To query our data, we must first create the AWS Glue Data Catalog, which generates the schema of our data. Note that all of the artifacts listed in this section were created manually through the console temporarily for quick experimentation; in practice we would define and manage these through services like CloudFormation.

  1. Navigate to AWS Glue; ensure you are in the correct region (where you deployed your artifacts).
  2. Navigate to Crawlers (side menu) and then select “Add Crawler”.Healthcare data lake
  3. Provide any name you like; for now I recommend “hl7-temp-crawler”.
  4. For “Crawler source type” keep it the default “Data stores”.
  5. On “Data store” keep the data store type as “S3”; crawl data in “Specified path in my account”, and use “s3://$bucket/staging/” as your path, replacing “$bucket” with the name of your data lake bucket (ex. s3://hl7v2-ingestion-74fd3987-56eb-4ff0-b2af-d92e290ef0e0/staging/).
  6. Leave “add another data store” as “no”.
  7. Choose to create an IAM role. Give it a readily identifiable name like “temporary-data-lake”.
  8. Leave the frequency as “Run on demand”.
  9. For the crawler output:
    1. Add a database, give it a readily identifiable name like “temporary-hl7-data-lake”
    2. Under “Grouping behavior for S3 data (optional)” check the box beside “Create a single schema for each S3 path”. We do this to keep the different schemas each HL7v2 message is likely to have into the same table .
    3. Leave all other options at default.
  10. After you select “Finish” you are taken back to a dashboard with a pop-up asking if you would like to run your new crawler. Press “Run it now?”. The amount of time it takes to run depends on the size of your message; for the sample message above it took about a minute to fully complete (i.e. go back into a “Ready” state).

With your crawler completed, you can now query your data in Amazon Athena.

  1. Navigate to Amazon Athena; ensure you are in the correct region (where you deployed your bucket and ran Glue).
  2. Click “Get Started” if you arrive at the splash screen.
  3. On Query Editor dashboard start by selecting your database from the left hand side menu. Healthcare data lake
  4. You should see the HL7 segments, represented as JSON objects, as top level items with your database. You can query within objects by using a dot notation.

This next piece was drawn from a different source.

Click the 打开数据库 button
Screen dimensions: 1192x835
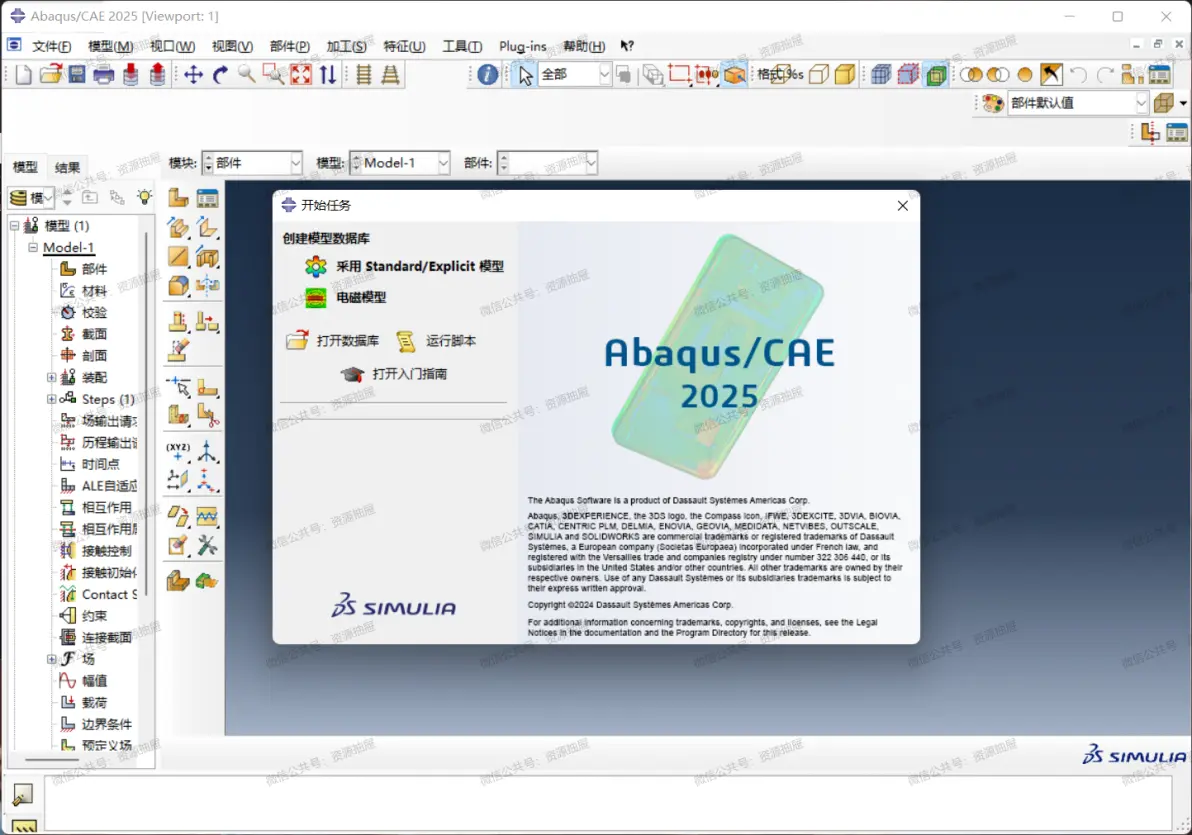pyautogui.click(x=333, y=341)
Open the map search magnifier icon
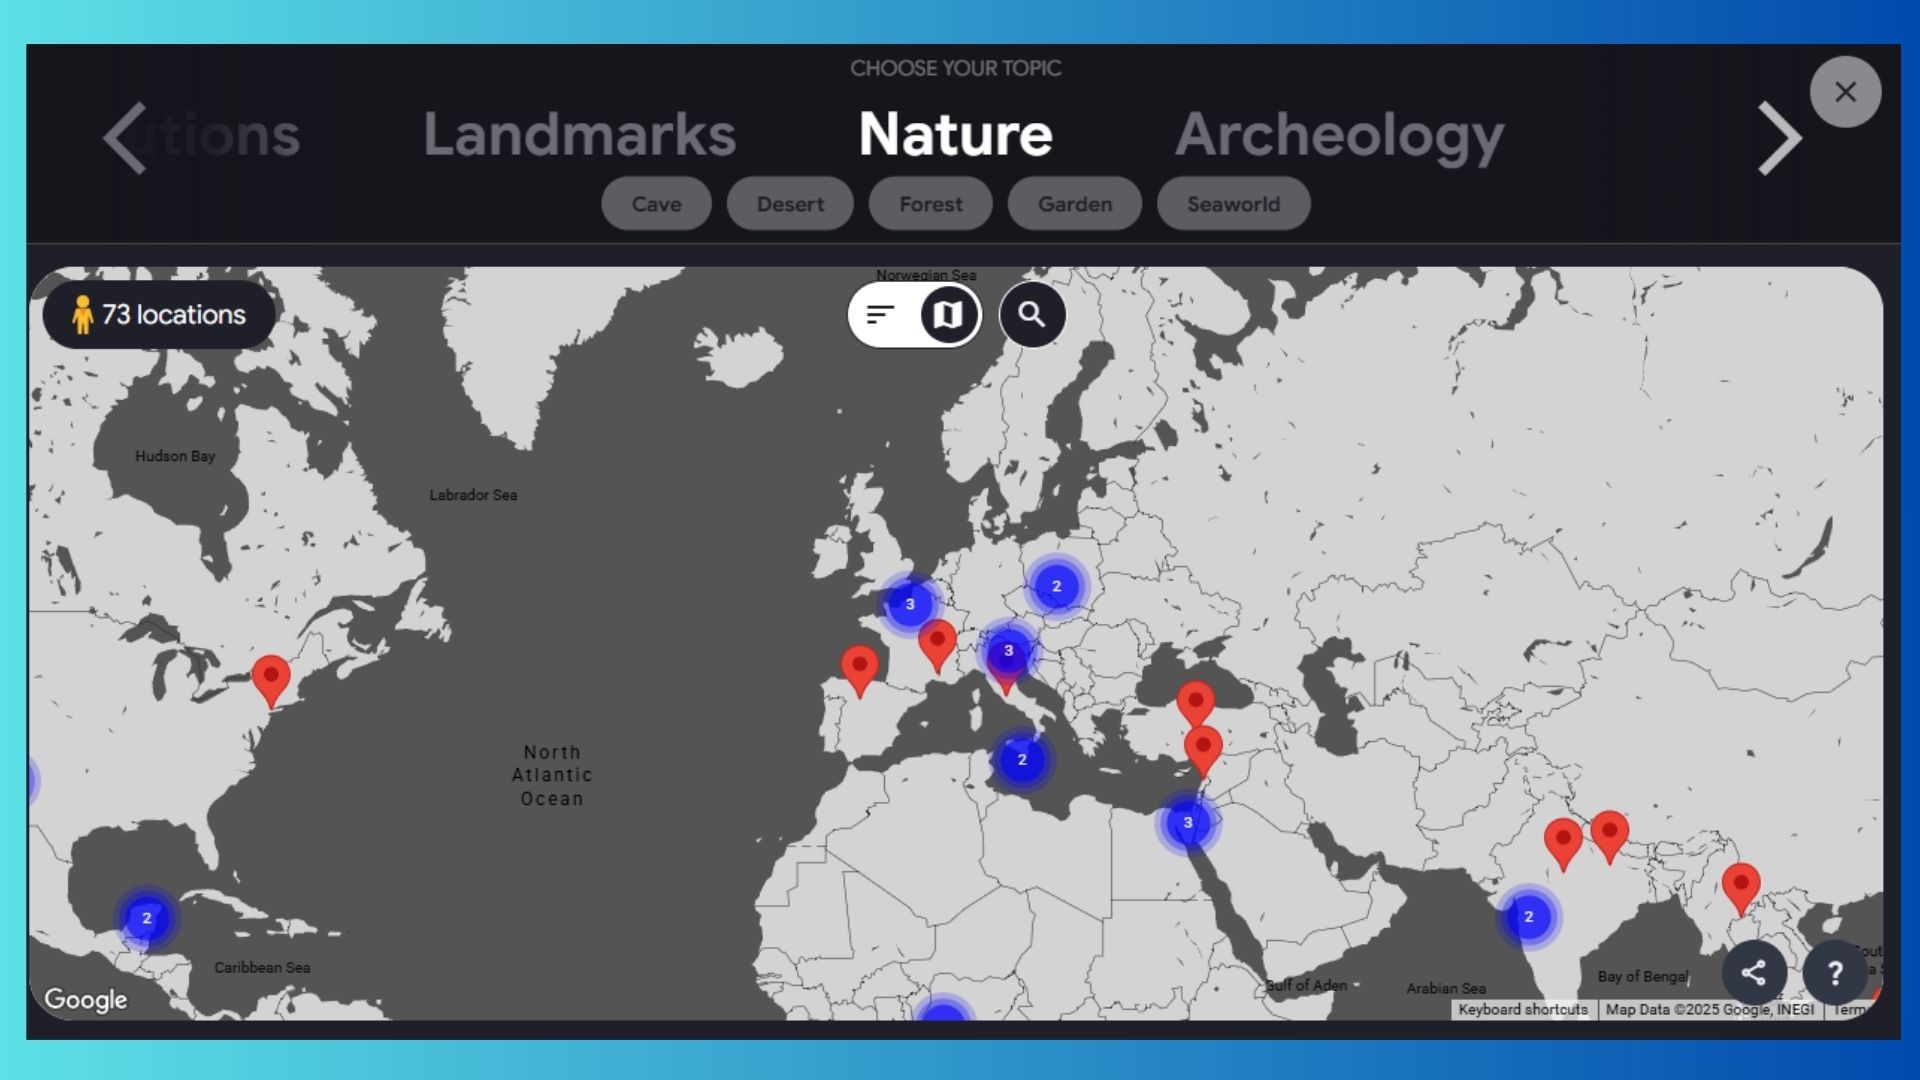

For example, the following query pulls out the message ID, patient ID, given name, and family name:
    Select msh.message_control_id, pid.set_id_patient_id, pid.patient_name.given_name, pid.patient_name.family_name 
    FROM staging

Summary and next steps

This post demonstrated the first building blocks a healthcare organization might take in building a data lake. One of the key strengths of the data lake pattern is the extensibility in many different directions. I’m interested in hearing from you in the comments what you would like to see as the next step forward. Some examples include:

  • Adding the next zone which follows “staging,” “refined,” where we would start leveraging the features provided by AWS Lake Formation for improved security, optimization, accessibility, and advanced features such as record matching; from here we could further springboard into additional features such as Personal Health Information (PHI) and medical entity extraction through Amazon Comprehend Medical and data tokenization using Amazon DynamoDB.
  • Adding an Amazon API Gateway HTTP API as an additional means of message ingestion.
  • Converting another proprietary medical format into our data lake. A common example I see is for DICOM, where we would want to split the .dcm file into its constituent image(s) and text attributes in order to optimize how we store them and enable analytics on otherwise locked-away data.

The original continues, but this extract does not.